Broward Co/Orlando, OKC and the State of New Jersey (I believe the entire state) have been in the news just this week over taking regulation enforcement to a more local or municipal level. Too many loopholes, Uber isn't willing to follow through with ensuring drivers are in compliance, PUC agencies aren't able to keep up with any kind of enforcement.........

So, here is this thread. This thread isn't about, how do I bring myself into compliance in a reasonable or practical manner, but about prolonging the collective torture, which will only bring about harsher regulatory control.

The OP is looking to further his obfuscation. This might be a good time to get off that train. It seems as if municipalities are being brought to speed.


----------



## Choochie

Huberis said:


> The OP is looking to further his obfuscation. This might be a good time to get off that train.
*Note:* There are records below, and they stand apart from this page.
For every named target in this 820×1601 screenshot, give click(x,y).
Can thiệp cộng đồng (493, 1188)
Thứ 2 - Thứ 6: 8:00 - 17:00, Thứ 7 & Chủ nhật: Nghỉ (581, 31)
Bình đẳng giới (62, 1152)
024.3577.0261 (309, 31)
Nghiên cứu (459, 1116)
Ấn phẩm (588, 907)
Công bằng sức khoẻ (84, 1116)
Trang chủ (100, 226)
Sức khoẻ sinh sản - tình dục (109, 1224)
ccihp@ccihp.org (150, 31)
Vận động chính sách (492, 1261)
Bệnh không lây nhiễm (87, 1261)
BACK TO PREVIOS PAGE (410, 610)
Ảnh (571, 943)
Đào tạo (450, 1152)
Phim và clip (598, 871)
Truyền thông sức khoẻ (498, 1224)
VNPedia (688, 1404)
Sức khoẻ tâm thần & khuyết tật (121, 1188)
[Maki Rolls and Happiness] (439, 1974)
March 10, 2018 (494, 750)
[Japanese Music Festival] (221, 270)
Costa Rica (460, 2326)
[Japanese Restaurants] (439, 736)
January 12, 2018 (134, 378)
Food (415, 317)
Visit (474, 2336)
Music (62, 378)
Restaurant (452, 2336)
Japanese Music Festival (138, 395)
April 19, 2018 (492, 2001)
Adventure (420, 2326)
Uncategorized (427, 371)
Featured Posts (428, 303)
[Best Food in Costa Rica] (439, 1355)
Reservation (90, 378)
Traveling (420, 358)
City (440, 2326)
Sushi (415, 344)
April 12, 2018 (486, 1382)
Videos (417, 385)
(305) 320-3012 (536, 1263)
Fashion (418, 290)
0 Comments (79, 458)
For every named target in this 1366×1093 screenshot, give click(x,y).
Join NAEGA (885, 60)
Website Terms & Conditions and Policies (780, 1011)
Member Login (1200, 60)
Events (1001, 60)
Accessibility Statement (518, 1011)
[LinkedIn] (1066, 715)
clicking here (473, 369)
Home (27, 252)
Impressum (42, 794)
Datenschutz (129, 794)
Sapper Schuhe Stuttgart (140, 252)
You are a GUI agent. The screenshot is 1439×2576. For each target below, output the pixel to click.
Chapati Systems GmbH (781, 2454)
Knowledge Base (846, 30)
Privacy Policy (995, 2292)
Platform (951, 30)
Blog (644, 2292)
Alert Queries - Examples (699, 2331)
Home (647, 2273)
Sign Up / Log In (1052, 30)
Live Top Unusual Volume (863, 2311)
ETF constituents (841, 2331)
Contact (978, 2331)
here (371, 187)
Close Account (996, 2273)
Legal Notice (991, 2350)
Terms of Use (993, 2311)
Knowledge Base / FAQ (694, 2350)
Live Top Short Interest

Agreed. This goes for many drivers.


----------



## Lidman

Fuzzyelvis said:


> I
> 
> I guess that's why they've never tried to enroll me. 23 years with them and I think the lowest mileage I've ever had on a vehicle is 23000 in a year I didn't use my car to work. Most have been over 30000 and some a lot more. But that's Houston for you.


Why don't you offer them some free pizza. That sometimes works with the cops and getting out of speeding tickets.


----------



## Huberis

Choochie said:


> Agreed. This goes for many drivers.


Drivers have been doing that for the benefit of Travis and Co. Most drivers don't seem to really grasp what they are risking. That is reasonable, just like you don't know what it feels like to drown until you you slip under the water.

Uber and Uber drivers aren't going to be able to claim there are no insurance options for much longer. Hybrid insurance is coming out though far from inexpensive. MM is coming online which allows you to be compliant with most regulations but rather at the mercy of James River and Travis..... Uber has always tried to be swifter than Lyft and regulation and ordinances, they are running out of running room.

No doubt the OP is a good guy, but it seems he wants advice on how to prolong his torture........ It is hard for me to encourage someone to put their neck so far out on the chopping block. Uber will pay your fine to defy a local ordinance, but they wont fix your car. When does it end?


----------



## Choochie

Huberis said:


> Drivers have been doing that for the benefit of Travis and Co. Most drivers don't seem to really grasp what they are risking. That is reasonable, just like you don't know what it feels like to drown until you you slip under the water.
> 
> Uber and Uber drivers aren't going to be able to claim there are no insurance options for much longer. Hybrid insurance is coming out though far from inexpensive. MM is coming online which allows you to be compliant with most regulations but rather at the mercy of James River and Travis..... Uber has always tried to be swifter than Lyft and regulation and ordinances, they are running out of running room.
> 
> No doubt the OP is a good guy, but it seems he wants advice on how to prolong his torture........ It is hard for me to encourage someone to put their neck so far out on the chopping block. Uber will pay your fine to defy a local ordinance, but they wont fix your car. When does it end?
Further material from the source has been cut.